Les découpages géométriques passionnent professionnels et amateurs. La gageure consiste à transformer, avec le nombre minimal de coups de ciseaux et en réarrangeant les morceaux, une forme en une autre.

Le grand classique du découpage est l'ouvrage de Harry Lindgren Recreational Problems in Geometric Dissections and How to Solve Them, paru en 1964, puis complété et republié en 1972. En dehors de sa passion pour la géométrie et son métier d'agent de brevets, Harry Lindgren fut jusqu'à sa mort, en 1992, l'ardent défen­seur d'une réforme radicale de l'orthographe anglaise qu'il souhaitait fondée sur un système phonétique rigoureux. Que n'a-t-il fait école !

Depuis 1972, de nombreux ajouts ayant fait progresser l'art popu­laire des dissections, une nouvelle synthèse s'imposait. Le livre de Greg Frederickson paru en 1997 sous le titre Dissection : Plane and Fancy vint combler ce manque. Sa réalisation est d'une remarquable qualité, tant sur le plan des informations que l'auteur est allé rechercher patiemment dans toutes sortes de publications, pour la plupart inaccessibles, que pour les belles illustrations qui nous font découvrir à chaque page des constructions astucieuses et élégantes. Ce livre prouve que l'ingéniosité des amateurs de récréations mathématiques engendre des merveilles esthétiques et d'authentiques énigmes diffi­ciles.

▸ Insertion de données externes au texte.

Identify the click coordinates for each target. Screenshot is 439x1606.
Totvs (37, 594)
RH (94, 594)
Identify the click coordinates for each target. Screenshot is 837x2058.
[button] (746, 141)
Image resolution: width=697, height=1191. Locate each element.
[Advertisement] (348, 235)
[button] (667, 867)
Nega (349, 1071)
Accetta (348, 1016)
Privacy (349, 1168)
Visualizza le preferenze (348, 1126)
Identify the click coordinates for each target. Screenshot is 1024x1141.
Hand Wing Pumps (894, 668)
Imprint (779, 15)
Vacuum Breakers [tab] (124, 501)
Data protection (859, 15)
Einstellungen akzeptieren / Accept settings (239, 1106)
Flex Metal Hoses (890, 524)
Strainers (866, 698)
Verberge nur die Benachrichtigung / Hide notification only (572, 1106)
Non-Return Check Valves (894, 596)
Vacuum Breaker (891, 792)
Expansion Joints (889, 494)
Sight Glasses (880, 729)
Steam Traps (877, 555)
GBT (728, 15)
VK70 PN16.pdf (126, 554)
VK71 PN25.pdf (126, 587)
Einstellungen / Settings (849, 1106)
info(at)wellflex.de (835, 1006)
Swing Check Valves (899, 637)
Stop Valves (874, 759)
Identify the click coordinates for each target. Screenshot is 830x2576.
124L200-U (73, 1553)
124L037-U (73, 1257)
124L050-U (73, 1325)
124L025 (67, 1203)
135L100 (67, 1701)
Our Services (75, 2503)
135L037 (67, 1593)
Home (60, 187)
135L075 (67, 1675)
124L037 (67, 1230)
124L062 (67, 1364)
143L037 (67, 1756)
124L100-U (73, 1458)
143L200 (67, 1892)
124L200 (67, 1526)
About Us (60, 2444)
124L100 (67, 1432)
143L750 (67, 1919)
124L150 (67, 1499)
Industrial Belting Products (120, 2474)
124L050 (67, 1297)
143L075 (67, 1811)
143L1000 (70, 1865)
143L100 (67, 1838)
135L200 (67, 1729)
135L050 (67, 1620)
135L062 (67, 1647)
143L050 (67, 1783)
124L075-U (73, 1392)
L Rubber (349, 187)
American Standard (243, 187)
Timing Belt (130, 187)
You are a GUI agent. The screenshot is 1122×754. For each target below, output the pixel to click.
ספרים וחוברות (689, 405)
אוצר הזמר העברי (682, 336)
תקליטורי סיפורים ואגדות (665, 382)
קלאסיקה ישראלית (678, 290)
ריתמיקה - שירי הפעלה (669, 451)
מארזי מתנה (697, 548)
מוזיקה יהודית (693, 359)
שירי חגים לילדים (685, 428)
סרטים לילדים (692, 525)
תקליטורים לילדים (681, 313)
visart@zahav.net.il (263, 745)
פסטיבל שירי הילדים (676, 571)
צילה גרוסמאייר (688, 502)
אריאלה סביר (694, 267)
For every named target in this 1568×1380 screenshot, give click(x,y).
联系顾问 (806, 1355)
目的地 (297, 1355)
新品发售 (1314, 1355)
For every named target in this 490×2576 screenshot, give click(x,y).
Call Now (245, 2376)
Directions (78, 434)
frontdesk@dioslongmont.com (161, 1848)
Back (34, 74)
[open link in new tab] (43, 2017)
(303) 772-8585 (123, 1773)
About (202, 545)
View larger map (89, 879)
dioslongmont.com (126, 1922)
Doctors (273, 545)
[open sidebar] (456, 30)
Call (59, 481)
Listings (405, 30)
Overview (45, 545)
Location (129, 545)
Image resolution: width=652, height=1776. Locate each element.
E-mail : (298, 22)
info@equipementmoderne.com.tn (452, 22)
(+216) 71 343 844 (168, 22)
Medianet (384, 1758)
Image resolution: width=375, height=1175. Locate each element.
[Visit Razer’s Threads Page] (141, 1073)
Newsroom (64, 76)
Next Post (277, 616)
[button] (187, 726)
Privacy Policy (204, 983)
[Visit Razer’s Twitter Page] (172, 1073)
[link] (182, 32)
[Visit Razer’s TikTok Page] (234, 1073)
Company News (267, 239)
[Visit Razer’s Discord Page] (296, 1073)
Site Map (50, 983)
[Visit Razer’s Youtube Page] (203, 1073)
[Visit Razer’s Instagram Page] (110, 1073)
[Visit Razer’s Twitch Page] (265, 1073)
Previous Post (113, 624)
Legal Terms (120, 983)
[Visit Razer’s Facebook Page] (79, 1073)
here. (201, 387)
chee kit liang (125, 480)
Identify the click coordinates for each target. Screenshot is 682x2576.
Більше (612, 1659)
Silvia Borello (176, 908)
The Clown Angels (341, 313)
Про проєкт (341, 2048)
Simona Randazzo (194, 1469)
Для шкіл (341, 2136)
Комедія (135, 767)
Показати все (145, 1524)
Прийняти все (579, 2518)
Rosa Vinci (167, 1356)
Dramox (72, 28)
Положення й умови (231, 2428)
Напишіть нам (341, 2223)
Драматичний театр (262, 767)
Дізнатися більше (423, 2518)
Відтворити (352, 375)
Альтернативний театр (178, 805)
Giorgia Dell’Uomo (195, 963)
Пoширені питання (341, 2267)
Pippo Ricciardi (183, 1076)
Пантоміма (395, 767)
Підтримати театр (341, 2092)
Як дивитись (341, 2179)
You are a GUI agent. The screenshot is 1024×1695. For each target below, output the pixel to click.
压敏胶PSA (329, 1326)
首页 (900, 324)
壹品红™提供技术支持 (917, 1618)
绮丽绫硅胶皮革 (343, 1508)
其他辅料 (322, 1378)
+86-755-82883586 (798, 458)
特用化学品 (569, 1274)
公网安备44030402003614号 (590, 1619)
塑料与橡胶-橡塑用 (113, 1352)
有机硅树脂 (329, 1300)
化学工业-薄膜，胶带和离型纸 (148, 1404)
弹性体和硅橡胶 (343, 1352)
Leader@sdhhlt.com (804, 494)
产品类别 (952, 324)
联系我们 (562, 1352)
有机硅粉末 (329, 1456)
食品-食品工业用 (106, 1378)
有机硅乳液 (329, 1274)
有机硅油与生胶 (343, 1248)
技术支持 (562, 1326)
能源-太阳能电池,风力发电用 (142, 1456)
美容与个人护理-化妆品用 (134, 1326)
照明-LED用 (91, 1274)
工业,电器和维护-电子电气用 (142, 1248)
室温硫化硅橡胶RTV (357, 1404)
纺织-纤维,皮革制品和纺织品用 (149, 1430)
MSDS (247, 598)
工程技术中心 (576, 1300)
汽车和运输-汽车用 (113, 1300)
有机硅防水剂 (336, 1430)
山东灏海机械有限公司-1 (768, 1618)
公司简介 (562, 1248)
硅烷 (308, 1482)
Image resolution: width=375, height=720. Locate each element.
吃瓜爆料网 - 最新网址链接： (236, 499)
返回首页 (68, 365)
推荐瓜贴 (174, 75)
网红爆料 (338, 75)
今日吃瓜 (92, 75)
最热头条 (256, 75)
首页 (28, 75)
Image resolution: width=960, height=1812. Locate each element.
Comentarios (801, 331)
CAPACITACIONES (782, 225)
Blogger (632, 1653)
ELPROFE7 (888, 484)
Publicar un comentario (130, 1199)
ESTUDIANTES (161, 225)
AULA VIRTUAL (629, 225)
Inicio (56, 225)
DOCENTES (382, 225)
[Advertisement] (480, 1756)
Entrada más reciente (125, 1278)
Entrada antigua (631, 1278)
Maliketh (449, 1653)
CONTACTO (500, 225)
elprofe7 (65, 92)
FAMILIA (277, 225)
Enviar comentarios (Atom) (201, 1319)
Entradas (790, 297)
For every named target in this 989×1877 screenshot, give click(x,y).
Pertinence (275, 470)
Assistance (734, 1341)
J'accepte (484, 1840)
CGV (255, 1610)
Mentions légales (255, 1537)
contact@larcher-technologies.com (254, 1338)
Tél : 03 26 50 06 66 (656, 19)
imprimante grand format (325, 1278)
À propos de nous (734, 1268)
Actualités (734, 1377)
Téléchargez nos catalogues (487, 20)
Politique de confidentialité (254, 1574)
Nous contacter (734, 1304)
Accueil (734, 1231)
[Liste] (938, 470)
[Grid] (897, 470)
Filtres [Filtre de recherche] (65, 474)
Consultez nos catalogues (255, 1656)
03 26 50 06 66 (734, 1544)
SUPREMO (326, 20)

Le découpage du croissant de lune en croix grecque et en carré (voir la figure 1) est un classique du genre perfectionné par les deux frères rivaux du découpage, Sam Lloyd (1841-1911) et Henry Dudeney (1857-1930).

Figure 1

Auteur(s)/Autrice(s) : CultureMath

Le dessin (a) donne une solution en sept pièces de la transformation du croissant en croix grecque. Le croissant de lune utilisé possède une hauteur égale à cinq fois la largeur. La construction résulte d'une correction apportée par G. Frederickson à une solution inexacte proposée par Sam Lloyd. Le croissant de lune auquel s'intéressa H. Dudeney est légèrement différent : sa hauteur est égale à quatre fois sa largeur. Le dessin (b) montre un découpage en huit pièces du croissant de Lloyd conduisant au carré.

Assez étrangement, les résultats généraux de M. Laczkovich, S. Banach et A. Tarski sur les découpages ensemblistes utilisant l'axiome du choix ne sont pas mention­nés dans le livre de G. Frederickson, qui n'a voulu retenir que les découpages effectifs.

Il est évident que, si en découpant un polygone A en un nombre fini de morceaux polygonaux et en les recombinant, on reconstitue un polygone B, alors les polygones A et B ont des aires égales. Moins évidente est la propriété réciproque : si deux polygones A et B ont des aires égales, alors on peut toujours découper le premier en un nombre fini de polygones qui se recombineront pour former le second.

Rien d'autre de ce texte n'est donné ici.